* Extract
______________________________

Depending on what type of analysis you’re doing, spreadsheets alone may not suffice and you’ll need to delve into data warehouses and coding languages. This may be due to capacity restrictions, inability to perform desired functions, data restrictions, or lack of raw processing power. This is where people typically go from spreadsheets to the realm of Python, SQL, and similar programming languages.

Cleaning Data

Let’s say you’re a teacher or instructor and I give you information on the students you’re teaching next year. It may contain what you’d expect to see, like names, grades in subjects, behavioral notes, emails, GPA, and so on.

That same information may also contain multiple formatting issues, missing values, consistency with capitalization errors, spacing problems, and a slew of countless other formatting issues. If you want to work with the information in the future without questioning your sanity, you’ll have to clean it.

You may not ever work with a coding language in your life or very seldomly do. You may work with coding languages extensively. In either case, the majority of all analysis work is cleaning data; the process of fixing or removing data. Much data and information you deal with isn’t going to be neatly packaged for you. You’ll have to mess with it and package it up yourself to do anything meaningful with it. This process is also extremely time consuming and most of the work needed.

  • In practice, this is often done by specialists, such as data scientists, data engineers, and software architects, rather than the general populace because of data cleaning’s perception as “menial work.”

Cleaning data typically involves one, or more, of steps like so:

  1. Removing duplicates
  2. Filtering outliers
  3. Handling missing (NULL) data
  4. Fixing dates, times, numbers, etc.
  5. Reassigning data types (number, float, text, etc.)
  6. Correcting inconsistencies
  7. Conversions

There’s far more ways to clean it outside of the ones listed above.

Messy data isn’t always your fault either. While human error may lead to messy data, it can also be from external factors such as equipment, outdated information, and issues with software.

Transforming Data

If data cleaning fixes inaccuracies and incompleteness, then data transformation establishes structures for further processing. You completed the quality check on your ingredients and now it’s time to make the dish, to put it non-technically.

  • There’s also data enrichment, but I’m lumping it in with data transformation here.

Data transformation is the land of filters, aggregation, normalization, ETL (Extract, Transform, Load), and ELT (Extract, Load, Transform).

If you didn’t clean the data from before, transforming data takes the messy data and makes it even messier. If you did clean data beforehand, you can safely expect fewer issues down the line.

______________________________

* Data
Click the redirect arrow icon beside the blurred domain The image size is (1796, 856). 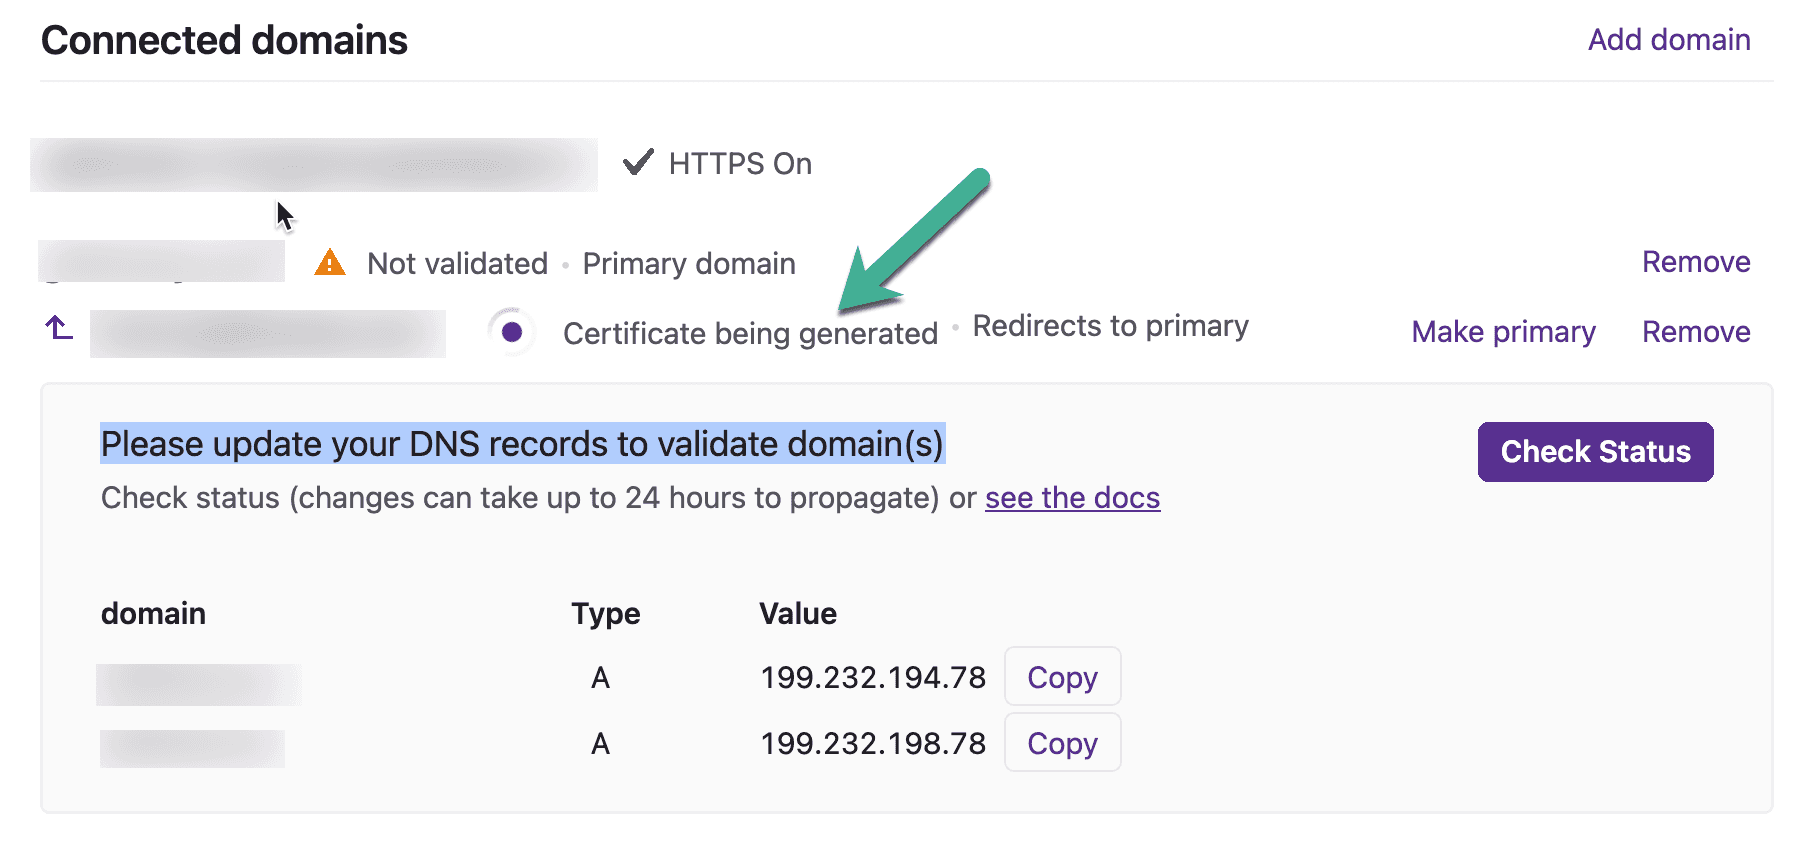click(x=59, y=328)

______________________________

* Short problem A
According to the extract, what external factors besides human error can lead to messy data?
* Short problem B
Duplicate the extract's text starting at "Messy data isn’t" and ending at "(Extract, Load, Transform).".

* Task solution A
Equipment, outdated information, and issues with software.

* Task solution B
Messy data isn’t always your fault either. While human error may lead to messy data, it can also be from external factors such as equipment, outdated information, and issues with software.

Transforming Data

If data cleaning fixes inaccuracies and incompleteness, then data transformation establishes structures for further processing. You completed the quality check on your ingredients and now it’s time to make the dish, to put it non-technically.

  • There’s also data enrichment, but I’m lumping it in with data transformation here.

Data transformation is the land of filters, aggregation, normalization, ETL (Extract, Transform, Load), and ELT (Extract, Load, Transform).